Sunrise’s national office called on Deese to distinguish his owns views from those of BlackRock, since many activists believe the firm has not lived up to CEO Larry Fink’s January pledge to divest from and vote against the boards of some fossil fuel companies over climate-related policies.

“Ultimately it’s going to be on Brian to prove his commitment, to prove that he understands the urgency of these issues and frankly to distance himself from some of the bad practices of BlackRock and the Obama administration’s failure to address the seriousness of this crisis,” Sunrise national political director Evan Weber said. “To all the people who say he’ll lead with urgency, I hope they’re right.”

Deese did not enter government through the climate movement, but worked on the Obama cash-for-clunkers program that took millions of gas-guzzling vehicles off the road and later he helped design the auto industry bailout that yielded aggressive vehicle fuel economy standards — the single-greatest emissions-reducing policy of Obama’s tenure, but which was significantly weakened under President Donald Trump.

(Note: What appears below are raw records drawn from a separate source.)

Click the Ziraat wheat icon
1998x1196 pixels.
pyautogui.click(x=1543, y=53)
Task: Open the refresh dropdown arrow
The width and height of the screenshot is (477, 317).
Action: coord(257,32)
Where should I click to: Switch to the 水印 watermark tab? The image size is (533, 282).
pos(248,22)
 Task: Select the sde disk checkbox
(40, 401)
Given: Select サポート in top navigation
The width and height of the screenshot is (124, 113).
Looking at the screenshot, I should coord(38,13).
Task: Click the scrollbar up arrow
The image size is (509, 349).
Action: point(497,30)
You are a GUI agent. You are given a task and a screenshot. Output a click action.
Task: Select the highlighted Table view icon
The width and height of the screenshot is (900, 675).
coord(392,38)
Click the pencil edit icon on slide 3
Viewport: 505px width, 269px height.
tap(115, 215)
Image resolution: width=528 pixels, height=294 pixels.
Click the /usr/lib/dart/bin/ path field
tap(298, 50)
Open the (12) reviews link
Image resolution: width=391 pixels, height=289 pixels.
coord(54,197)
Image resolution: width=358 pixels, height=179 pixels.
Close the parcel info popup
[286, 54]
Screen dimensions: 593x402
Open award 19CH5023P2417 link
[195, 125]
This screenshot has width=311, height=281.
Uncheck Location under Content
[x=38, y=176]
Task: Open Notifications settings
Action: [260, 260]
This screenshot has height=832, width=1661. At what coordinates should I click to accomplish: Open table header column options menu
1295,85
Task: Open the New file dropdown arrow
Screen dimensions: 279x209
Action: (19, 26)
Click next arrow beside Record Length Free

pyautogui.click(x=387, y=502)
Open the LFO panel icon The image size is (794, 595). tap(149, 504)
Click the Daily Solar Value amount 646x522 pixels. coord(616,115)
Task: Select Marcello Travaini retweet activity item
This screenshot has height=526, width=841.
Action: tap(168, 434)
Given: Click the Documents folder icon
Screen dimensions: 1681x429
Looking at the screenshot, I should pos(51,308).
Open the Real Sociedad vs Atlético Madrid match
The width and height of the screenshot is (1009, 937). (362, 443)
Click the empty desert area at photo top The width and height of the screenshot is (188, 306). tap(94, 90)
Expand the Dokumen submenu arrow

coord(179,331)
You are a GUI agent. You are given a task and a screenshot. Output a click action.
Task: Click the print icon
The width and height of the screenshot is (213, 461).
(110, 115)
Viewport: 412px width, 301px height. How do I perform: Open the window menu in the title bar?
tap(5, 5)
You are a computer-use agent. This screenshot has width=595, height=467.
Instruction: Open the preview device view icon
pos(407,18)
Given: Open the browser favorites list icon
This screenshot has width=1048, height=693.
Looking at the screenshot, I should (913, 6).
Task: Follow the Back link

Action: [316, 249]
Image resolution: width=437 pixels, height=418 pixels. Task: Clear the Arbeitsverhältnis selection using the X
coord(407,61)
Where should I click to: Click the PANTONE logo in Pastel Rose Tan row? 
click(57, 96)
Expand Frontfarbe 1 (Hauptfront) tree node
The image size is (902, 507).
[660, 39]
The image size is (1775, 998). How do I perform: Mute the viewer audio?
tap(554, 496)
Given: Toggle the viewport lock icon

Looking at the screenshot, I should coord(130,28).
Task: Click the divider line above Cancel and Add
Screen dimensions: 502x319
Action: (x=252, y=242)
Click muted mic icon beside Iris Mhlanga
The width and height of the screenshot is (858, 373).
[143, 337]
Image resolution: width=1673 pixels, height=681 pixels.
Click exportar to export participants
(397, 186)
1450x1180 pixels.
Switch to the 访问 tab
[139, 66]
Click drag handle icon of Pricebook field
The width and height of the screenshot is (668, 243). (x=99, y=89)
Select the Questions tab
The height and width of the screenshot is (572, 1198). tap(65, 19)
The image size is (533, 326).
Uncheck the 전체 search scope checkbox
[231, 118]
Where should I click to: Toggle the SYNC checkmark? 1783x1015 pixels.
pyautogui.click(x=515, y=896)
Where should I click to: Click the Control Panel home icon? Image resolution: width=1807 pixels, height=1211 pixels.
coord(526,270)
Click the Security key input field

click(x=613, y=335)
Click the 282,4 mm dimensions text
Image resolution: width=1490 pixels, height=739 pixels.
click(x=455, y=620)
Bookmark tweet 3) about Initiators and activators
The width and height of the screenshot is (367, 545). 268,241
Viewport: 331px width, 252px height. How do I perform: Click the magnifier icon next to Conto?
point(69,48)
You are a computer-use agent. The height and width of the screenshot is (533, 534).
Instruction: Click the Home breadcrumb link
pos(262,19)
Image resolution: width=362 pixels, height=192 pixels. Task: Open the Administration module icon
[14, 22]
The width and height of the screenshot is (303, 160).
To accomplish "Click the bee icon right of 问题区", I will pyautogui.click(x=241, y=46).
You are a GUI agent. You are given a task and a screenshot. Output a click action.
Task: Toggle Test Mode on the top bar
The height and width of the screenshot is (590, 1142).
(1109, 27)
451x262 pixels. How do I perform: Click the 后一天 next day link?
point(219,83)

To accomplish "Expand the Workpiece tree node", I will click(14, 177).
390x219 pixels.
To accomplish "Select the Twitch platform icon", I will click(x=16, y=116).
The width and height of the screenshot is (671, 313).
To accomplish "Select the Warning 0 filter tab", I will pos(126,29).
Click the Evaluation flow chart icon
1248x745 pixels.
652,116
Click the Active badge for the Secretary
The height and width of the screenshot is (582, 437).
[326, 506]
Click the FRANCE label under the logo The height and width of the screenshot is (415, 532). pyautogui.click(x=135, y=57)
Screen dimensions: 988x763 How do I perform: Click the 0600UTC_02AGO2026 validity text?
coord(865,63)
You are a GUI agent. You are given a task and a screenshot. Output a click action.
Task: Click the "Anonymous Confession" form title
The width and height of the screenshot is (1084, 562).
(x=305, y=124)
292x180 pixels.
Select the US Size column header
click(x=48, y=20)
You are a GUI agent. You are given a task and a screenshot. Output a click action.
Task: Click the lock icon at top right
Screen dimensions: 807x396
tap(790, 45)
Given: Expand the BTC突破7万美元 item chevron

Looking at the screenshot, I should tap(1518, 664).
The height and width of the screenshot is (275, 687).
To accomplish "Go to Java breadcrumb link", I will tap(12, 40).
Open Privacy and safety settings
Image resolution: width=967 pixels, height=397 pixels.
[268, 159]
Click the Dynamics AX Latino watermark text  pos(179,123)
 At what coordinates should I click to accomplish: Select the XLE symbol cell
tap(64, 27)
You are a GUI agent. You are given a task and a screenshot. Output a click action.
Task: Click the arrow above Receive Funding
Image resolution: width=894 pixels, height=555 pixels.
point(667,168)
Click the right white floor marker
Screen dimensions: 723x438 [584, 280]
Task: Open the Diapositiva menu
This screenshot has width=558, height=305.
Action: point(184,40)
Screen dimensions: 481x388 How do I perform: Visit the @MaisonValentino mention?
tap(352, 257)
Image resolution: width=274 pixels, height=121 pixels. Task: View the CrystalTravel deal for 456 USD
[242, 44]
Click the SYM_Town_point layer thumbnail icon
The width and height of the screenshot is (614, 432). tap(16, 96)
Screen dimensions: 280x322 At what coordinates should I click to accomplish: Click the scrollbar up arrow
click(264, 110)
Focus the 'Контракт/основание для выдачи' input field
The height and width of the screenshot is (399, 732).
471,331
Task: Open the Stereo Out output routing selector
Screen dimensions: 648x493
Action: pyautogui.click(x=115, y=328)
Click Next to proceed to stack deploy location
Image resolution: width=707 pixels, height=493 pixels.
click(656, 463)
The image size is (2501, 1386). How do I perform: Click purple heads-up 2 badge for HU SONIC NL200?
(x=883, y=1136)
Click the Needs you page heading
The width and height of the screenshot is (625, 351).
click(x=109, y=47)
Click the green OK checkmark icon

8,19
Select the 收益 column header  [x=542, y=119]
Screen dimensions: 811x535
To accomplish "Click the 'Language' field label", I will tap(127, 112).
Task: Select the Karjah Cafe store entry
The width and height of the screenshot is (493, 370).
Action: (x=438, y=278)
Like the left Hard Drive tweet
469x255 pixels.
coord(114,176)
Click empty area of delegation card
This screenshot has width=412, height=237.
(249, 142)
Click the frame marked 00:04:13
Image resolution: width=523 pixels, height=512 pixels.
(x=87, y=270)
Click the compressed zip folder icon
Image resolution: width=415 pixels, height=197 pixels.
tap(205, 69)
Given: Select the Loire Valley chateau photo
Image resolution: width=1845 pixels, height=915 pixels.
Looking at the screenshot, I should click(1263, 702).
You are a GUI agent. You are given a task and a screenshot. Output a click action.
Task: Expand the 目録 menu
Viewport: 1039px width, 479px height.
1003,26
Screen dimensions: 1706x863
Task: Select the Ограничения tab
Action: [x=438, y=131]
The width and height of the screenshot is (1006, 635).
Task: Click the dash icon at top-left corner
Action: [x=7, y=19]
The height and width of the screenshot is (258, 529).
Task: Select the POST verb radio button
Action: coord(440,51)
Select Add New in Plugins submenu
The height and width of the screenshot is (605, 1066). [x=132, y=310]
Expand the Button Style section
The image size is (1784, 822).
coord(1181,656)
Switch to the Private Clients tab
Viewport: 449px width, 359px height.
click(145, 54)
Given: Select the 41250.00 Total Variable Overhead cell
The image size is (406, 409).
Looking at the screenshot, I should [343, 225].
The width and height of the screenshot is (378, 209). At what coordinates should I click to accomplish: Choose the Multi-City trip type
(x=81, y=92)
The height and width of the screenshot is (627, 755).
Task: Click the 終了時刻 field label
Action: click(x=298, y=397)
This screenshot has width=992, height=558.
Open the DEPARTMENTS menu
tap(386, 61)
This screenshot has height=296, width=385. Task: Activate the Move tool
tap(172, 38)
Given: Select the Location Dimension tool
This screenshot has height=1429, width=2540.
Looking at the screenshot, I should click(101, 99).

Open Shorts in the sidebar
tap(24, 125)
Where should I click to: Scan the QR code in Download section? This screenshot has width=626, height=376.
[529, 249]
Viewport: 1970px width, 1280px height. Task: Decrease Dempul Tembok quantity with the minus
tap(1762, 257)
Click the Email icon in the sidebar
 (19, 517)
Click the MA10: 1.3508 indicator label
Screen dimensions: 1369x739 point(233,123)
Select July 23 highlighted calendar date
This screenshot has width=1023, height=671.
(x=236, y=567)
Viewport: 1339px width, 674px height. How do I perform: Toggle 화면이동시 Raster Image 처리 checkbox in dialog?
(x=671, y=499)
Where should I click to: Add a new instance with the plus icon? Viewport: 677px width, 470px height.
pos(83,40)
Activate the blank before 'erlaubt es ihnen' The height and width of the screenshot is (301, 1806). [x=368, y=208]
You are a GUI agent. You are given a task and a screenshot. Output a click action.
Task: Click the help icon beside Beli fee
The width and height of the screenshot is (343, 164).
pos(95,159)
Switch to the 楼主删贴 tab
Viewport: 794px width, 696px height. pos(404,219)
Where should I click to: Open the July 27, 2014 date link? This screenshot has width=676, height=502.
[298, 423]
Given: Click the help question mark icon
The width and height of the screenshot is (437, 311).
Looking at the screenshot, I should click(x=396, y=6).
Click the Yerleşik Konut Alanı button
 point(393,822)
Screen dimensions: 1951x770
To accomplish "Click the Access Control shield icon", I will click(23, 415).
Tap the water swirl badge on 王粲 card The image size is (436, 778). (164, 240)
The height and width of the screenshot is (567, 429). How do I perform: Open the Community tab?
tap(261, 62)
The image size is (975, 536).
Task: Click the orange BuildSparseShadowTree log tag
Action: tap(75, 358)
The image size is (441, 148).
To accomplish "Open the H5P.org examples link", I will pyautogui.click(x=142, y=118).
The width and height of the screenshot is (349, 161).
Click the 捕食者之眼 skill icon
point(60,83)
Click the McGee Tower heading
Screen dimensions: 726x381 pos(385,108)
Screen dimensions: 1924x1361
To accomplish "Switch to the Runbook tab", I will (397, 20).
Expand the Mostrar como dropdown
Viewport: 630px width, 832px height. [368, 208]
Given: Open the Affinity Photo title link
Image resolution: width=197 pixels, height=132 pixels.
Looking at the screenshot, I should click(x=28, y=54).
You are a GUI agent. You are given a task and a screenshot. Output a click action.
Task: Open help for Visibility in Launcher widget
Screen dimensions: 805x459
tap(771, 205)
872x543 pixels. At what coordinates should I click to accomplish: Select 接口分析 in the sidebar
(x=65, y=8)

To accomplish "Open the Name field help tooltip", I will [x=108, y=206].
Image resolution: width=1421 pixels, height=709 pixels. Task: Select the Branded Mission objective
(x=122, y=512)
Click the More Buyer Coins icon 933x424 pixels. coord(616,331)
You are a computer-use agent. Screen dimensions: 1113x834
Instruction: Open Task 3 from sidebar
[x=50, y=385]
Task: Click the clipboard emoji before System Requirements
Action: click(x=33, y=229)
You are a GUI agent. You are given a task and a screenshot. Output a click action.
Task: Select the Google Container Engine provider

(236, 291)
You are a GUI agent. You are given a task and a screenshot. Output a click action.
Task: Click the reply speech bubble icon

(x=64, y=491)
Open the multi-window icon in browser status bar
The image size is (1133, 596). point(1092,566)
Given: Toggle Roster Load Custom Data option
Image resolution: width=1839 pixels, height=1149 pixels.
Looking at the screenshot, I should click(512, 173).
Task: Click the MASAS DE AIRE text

Deese later took over the climate portfolio and helped deliver the 2015 Paris climate accord, as well as agreements to phase out heat-trapping refrigerants and expand conservation for lands and oceans, including the Alaskan Arctic.

Regardless of who takes the top NEC job, some environmental groups acknowledge the prospect of Biden having a top economic adviser with a climate background is exactly what activists have sought, and it will help the new president incorporate climate concerns into policies to steer everything from an economic recovery from the pandemic to healthcare costs to infrastructure spending.

[This post was adapted from the full story written by Zack Colman and published in Politico.] 

Creed Comments: Appointing Brian Dees to lead the National Economic Council is an excellent move. He is exactly the type of person president-elect Biden will need to navigate and address the complex economic issues associated with decarbonizing the U.S. economy.

To the purists I say, you will be hard pressed to find anyone better qualified on “day one” to lead this historic effort. Furthermore, I would argue that Dees connections to BlackRock will be a plus for the administration during the climate policy implementation phase. This choice is true to Biden’s moderate picks thus far, and should help him secure early successes and alliances on the hill and with the financial industry.